One of the most amazing things about Chinese culture is the food. With a vast array of flavours, fresh ingredients, and 8 different cuisines to choose from, there is a plethora of new and exciting foods to try on every street corner, and it’s extremely well priced. After spending the summer months in pricy Europe, we were over the moon to be somewhere where we could splash out on food and not go over our frugal daily budget of £30 per day. Yippee!
On a hot and sweaty slog up the Yellow Mountains in the Anhui Province, we were incredibly lucky to share the ascent with a friendly Chinese student, who’s major was English. She started talking to us in a perfect Home Counties accent. After 5 hours of walking and talking, we were invited to visit Changsha the home of her University for some dinner and an evening tour of the city.
Less than a week later, we made our way to the city and met up with Maybe, our Yellow Mountain friend. When we asked why her English name was Maybe, she embarrassingly said that she had heard the song ‘Call me maybe?’ some time ago and thought that it was a girls name! We thought this was pretty hilarious and quite endearing, so now she is known to us and all foreigners as Maybe. We were taken out for some local food at one of the best places in town, our new friend ordered far more dishes than we could possibly finish and insisted on paying the bill. Usually when we go to local restaurants we struggle to read what’s on the menu (because it’s in Chinese) and end up ordering similar things using google translate, ie noodles or fried rice, so this was a really exciting prospect for us having a local order everything! Maybe was really excited too and wanted us to try all her favourite foods and popular Chinese dishes, so we ended trying lots of new foods that evening. These are all the bits that we tried....
Frog stew - it actually tastes a lot like chicken! We would recommend ordering.
Fried Duck feet in chilli sauce - Mark loved these, but Ali wasn’t so keen what with the small bones in the feet. It’s just like a crunchy fried crisp really, served with chillies and spring onion.
Melon with radish - this didn’t taste sweet at all, it was more of a savoury salad dish. Very nice!
Wide noodles with cured vegetable paste - a really simple dish but delicious! The vegetable paste was as rich as a cured meat and it was incredibly tasty.
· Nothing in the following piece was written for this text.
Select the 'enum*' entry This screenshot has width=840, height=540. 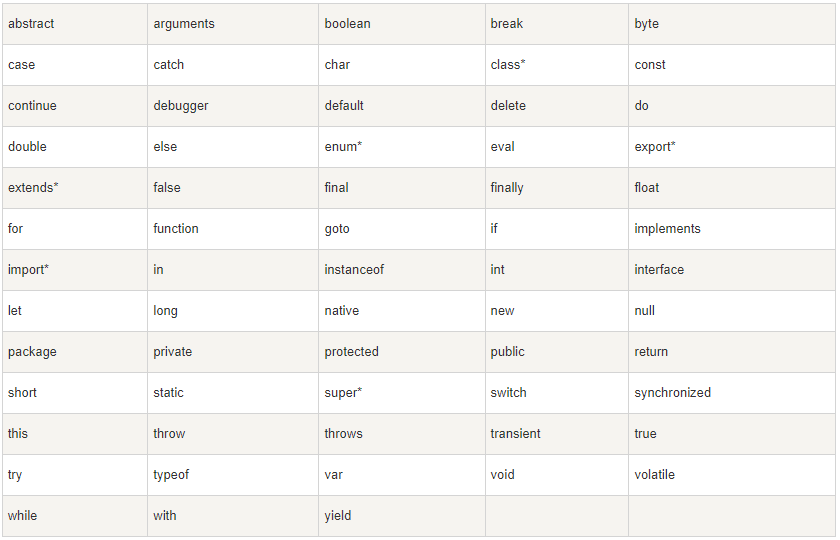click(x=343, y=147)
Lotus root slices - this had a lovely crunchy texture as it was only lightly cooked.
Fried squid with chilli - we liked how they had scored the squid for extra texture.
Egg and tomato - apparently a Chinese classic dish, this combination is like bread and butter to us. I can’t believe we didn’t know about it! This is one of the first things Chinese youngsters get taught how to cook at school.
As if this wasn’t enough food, after leaving the restaurant we were taken to explore the hutong, local alleyways, that run through the city where Maybe was in search of some speciality desserts for us to try. Full to the brim but wanting to try more, we munched our way through these sweet treats....
Fried flour balls in syrup - these were deliciously sweet dough balls and come served on a stick
Pineapple and salted peach soaked in leaves - this was quite a strange pudding because the fruit was heavily salted and the leaves gave it a strange flavour. Not sure we would go for this one again!
Stinky fruit (durian) - vendors chop us this giant tropical fruit on the streets and package in small trays. We had never heard of this but the fruit is actually delicious and not as stinky as it sounds.
Sexy tea - this is really popular in Changsha and is milk tea or green tea with nuts and cream. Not sure why it’s called sexy tea though! This is a really delicious hot drink.
After all of this food, we were ready to explode! With thanks to our incredibly generous host Maybe, we were able to try all of these new foods in just one day. We hope to inspire you to try some new foods on your travels, even if it is a bit weird go for it because you might be pleasantly surprised.
What we didn’t try was stinky tofu, because to be perfectly honest it smells like crap and apparently doesn’t taste much better! Maybe next time stinky tofu....
Are there any amazing foods you've tried in China? We would love to hear your stories and sample some on our next visit.